Monday, March 1, 2010
"AN ENTIRE NATION IS RELIEVED!"
The announcer declared as the team piled out on to the ice towards Sidney Crosby and Roberto Luongo. The sea of red and white in the stands became The Big Storm howling with deafening elation. Could truer words have been spoken?
What a game. As the clock ticked down the third period I was all prepared for the victory celebration, the crowd going wild, the elation that would pile out onto the streets; our red Canadian maple leaf mittens thrust thumbs up into the air, declaring “We are number one.” “Hockey is Canada’s game.” “We own it.” But memories of my father’s voice, full of mischievousness, kept cautioning me, “It’s not over till it’s over.”
How many Stanley Cup games had I shared with Dad and Mom, Uncle Lou and Aunt Helen (the Myers - relatives by choice) my brothers, sisters and an assortment of the Myers’ own 9 brood, our honorary cousins? Memories and emotions of those nights flooded back and though none of these people were present last night they might as well have been. Our little family room, inhabited by only Rod, me and Flippy was crowded and filled with the electric excitement of the past.
And then…the American player, Zach Parise, got that goal with only 25 seconds to go in the third period. Aarrgh, the agony of it all! It was going to have to go into another 20 minute period. Dad would have loved it! “A game should be close and well fought. You don’t want them to just walk away with it, what fun is that.”
My mind and emotions were flipping around all over the place. Oh God, how disappointing will it be if the US team wins (all relative of course – it would be disappointing for Canadians, not Americans). What if it goes to a shoot out? God I hate that – what a waste of all that great hockey and effort for it to come down to one guy and one goalie. If we win this we will have the most gold ever in the history of the Olympics…Canada of all countries (Canadians, stereotypically tend to be a modest, humble, polite breed. It’s acceptable for us to be good, but the best? That could challenge our concept of ourselves.)
Can I bear the intensity? Can I watch this, I asked myself. Of course whether we won or lost I would, I could, I had to. This is delicious anxiety, the kind that makes you want to ride that roller coaster and when it’s all over do it again.
And, how fitting was it that, 8 minutes into the over-time period, Cole Harbour’s Sidney Crosby scored the winning goal. The growing consensus of sports announcers across the country was that his accomplishments during these games were falling well short of expectations. And then he pulls this off. Good for him!
So there it was the puck went in and the crowd went wild…and I’m sitting there stunned in delayed reaction mode…HELLO… THE FIRST TEAM TO SCORE WINS they don’t have to play the whole 20 minutes.

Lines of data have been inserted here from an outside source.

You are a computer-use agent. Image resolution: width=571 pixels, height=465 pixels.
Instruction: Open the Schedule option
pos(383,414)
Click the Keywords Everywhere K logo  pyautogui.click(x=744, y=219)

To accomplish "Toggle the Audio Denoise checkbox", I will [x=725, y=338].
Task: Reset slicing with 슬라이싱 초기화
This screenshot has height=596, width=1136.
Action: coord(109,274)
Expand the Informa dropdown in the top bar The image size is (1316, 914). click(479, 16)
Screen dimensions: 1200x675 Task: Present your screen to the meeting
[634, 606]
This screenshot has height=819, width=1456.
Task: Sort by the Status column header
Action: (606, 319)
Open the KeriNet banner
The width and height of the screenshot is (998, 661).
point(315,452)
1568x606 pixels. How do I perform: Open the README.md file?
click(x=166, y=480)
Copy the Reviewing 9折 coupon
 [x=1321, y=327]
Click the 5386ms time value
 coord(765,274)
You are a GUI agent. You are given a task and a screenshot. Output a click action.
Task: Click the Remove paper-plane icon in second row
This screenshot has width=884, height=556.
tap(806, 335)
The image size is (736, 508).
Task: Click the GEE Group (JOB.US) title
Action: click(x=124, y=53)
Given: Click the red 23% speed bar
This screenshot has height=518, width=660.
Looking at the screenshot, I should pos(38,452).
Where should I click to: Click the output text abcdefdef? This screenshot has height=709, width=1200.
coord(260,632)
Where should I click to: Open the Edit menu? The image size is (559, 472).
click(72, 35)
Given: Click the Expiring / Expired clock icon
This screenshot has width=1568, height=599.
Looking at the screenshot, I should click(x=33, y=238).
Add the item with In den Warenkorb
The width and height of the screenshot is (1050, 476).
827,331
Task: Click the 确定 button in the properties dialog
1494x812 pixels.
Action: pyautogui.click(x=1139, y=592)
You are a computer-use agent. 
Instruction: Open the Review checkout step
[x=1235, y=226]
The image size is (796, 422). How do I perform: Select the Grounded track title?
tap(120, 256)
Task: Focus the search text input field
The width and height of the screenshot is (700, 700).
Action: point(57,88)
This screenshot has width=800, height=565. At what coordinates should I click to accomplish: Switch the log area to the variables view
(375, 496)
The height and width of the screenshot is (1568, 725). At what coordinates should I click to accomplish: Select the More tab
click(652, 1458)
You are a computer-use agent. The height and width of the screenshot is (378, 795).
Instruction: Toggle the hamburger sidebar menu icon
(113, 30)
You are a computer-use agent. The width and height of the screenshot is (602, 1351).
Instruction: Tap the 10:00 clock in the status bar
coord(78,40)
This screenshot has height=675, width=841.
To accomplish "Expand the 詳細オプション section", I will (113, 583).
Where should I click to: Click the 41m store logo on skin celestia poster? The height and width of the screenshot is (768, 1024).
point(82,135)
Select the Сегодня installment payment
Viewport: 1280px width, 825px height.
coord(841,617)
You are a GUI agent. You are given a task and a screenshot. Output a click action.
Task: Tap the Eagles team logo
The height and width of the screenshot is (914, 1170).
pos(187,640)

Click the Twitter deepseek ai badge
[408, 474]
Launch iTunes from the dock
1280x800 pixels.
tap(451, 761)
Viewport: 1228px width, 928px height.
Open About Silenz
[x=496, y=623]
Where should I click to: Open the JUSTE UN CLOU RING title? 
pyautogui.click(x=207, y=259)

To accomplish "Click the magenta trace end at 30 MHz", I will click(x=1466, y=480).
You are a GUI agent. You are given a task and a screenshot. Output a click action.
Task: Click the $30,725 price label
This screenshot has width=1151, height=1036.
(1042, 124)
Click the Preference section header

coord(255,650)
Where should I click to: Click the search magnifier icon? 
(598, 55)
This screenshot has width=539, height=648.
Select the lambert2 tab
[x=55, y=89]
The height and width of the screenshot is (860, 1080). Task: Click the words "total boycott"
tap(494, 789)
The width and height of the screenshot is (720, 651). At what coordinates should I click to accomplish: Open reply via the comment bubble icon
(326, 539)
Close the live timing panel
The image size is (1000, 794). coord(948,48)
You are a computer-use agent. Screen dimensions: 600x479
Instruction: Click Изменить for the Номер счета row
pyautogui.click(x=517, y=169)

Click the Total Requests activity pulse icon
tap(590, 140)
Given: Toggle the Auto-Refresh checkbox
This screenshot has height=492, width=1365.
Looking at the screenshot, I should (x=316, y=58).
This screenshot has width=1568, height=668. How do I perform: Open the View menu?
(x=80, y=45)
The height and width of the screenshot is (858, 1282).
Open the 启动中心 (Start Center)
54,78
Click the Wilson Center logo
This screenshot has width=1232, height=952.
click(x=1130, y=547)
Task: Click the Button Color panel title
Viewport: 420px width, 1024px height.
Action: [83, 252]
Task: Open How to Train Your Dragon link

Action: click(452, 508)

The realization hit and I went nuts, yelling and throwing up my arms in victory and Flip, who moments before lay sleeping on the back of the couch by my head, flew from the back of the couch and tore out of the room.
I know, I know, in the scheme of things how important is all of this with wars and catastrophes going on in the world. But this too is life. For a moment I could let go of all the concerns, worries and sense of isolation and along with my fellow countrymen/women shout a collective hurrah for “my/our team”.
And now back to reality. Cinderella-like after the clock has struck midnight the world is doing what it does, winter grey has set in for another few weeks and all is as it is once more.